DSB repair efficiency of two plasmids containing inverted repeats with intermediate lengths of homology (a) or short 33-bp inverted repeats (b). In both cases the DSB ends are perfectly homologous to those of the donor. The effect of deleting several genes important for recombination was determined. WT, wild type.

FIG. 4.

DSB repair efficiency for a set of plasmids carrying inverted MATa and MATa-inc repeats of various lengths. The effect of different homology lengths as well as the effects of deleting several genes involved in recombination is shown.

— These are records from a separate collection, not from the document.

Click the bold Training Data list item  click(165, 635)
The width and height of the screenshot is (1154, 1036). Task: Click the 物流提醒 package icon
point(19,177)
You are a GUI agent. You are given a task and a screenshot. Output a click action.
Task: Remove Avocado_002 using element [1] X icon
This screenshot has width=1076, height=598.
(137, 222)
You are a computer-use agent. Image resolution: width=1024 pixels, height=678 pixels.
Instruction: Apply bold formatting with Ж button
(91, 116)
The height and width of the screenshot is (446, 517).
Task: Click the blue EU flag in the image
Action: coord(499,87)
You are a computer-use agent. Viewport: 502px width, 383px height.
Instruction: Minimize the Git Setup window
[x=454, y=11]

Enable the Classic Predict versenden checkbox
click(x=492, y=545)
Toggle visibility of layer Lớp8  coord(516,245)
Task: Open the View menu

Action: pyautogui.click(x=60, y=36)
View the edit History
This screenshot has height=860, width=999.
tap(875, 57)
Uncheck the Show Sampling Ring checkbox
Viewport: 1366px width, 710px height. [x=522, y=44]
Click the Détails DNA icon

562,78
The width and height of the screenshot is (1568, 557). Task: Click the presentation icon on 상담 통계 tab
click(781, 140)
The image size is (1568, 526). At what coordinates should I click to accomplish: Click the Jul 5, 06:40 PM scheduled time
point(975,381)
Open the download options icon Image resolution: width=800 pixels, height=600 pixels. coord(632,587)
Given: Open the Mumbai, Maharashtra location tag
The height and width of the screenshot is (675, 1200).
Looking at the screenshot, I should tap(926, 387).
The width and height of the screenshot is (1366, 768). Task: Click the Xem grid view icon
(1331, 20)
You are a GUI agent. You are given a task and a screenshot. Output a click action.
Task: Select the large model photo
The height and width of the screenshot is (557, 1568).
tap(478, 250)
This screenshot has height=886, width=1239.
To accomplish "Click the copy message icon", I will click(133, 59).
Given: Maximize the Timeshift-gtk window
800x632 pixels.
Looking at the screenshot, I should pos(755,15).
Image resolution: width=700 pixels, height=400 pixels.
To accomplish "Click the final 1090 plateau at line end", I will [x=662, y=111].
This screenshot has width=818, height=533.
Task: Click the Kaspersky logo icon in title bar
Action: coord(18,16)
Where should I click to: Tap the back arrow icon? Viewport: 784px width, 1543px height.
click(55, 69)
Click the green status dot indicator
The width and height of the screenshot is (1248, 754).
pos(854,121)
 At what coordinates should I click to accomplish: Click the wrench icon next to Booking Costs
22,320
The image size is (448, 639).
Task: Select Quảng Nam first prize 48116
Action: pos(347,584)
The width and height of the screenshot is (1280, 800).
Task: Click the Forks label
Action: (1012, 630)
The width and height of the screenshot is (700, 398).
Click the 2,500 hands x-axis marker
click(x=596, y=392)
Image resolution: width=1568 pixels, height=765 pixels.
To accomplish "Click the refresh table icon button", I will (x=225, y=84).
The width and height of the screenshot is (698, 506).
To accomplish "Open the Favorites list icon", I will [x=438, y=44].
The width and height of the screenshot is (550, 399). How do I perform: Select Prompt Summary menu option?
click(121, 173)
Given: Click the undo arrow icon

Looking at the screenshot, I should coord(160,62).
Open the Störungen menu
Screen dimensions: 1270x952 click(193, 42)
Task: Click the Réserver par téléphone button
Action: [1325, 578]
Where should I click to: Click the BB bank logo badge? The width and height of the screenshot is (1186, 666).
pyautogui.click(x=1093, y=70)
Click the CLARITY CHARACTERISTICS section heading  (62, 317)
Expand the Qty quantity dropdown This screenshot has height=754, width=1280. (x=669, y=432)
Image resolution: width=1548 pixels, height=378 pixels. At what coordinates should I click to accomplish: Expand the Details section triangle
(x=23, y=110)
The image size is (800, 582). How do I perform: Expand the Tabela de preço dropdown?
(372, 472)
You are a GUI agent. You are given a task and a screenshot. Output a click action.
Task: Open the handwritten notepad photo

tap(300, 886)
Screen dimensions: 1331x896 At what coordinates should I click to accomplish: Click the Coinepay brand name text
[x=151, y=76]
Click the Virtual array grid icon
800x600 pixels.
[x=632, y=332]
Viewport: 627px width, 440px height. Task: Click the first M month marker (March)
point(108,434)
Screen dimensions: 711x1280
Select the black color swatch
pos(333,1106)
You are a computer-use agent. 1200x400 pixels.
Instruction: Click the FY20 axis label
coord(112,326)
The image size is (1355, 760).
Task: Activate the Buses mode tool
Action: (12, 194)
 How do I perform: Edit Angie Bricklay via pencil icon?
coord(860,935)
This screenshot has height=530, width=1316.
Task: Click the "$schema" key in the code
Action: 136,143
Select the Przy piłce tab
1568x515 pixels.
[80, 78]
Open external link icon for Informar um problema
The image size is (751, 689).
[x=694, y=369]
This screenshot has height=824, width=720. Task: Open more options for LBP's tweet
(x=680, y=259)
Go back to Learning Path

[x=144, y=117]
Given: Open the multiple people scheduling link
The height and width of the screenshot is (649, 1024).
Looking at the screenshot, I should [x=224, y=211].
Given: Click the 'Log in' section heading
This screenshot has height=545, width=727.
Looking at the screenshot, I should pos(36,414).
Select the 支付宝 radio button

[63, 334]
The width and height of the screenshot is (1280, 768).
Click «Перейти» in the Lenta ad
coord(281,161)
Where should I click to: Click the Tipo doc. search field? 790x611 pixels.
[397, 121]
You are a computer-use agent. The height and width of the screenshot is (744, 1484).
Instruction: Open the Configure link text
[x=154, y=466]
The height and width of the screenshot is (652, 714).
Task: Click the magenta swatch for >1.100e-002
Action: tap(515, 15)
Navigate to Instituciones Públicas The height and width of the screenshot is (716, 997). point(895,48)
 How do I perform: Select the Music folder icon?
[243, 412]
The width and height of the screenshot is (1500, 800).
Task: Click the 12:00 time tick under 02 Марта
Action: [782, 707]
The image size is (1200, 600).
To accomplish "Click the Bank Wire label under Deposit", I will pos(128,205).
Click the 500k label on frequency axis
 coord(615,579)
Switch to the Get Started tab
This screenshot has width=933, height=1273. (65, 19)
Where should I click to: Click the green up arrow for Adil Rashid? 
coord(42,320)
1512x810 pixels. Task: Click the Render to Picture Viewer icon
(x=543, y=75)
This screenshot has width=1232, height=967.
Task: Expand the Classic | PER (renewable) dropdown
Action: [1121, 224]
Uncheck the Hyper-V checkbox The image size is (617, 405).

DSB repair efficiency is plotted against the length of homology on each side of the DSB in a range of 25 to 70 bp (a) and in a range of 25 bp to 1 kb (b). WT, wild type.

FIG. 5.

The effect of homology length on the frequency of crossing over accompanying gene conversion. (a) Crossover frequencies were determined by densitometry of Southern blots for a set of strains with plasmids carrying inverted repeats of MATa and MATa-inc. Wild type (WT), rad59Δ, and rad51Δ mutants were analyzed. Crossover product bands are indicated by multiplication signs, and gene conversion without crossover product bands are indicated by equal signs. (b) The percentage of crossover products was plotted against the length of homology for the plasmids shown in panel a and a set of plasmids containing inverted repeats of MATα and MATα-inc.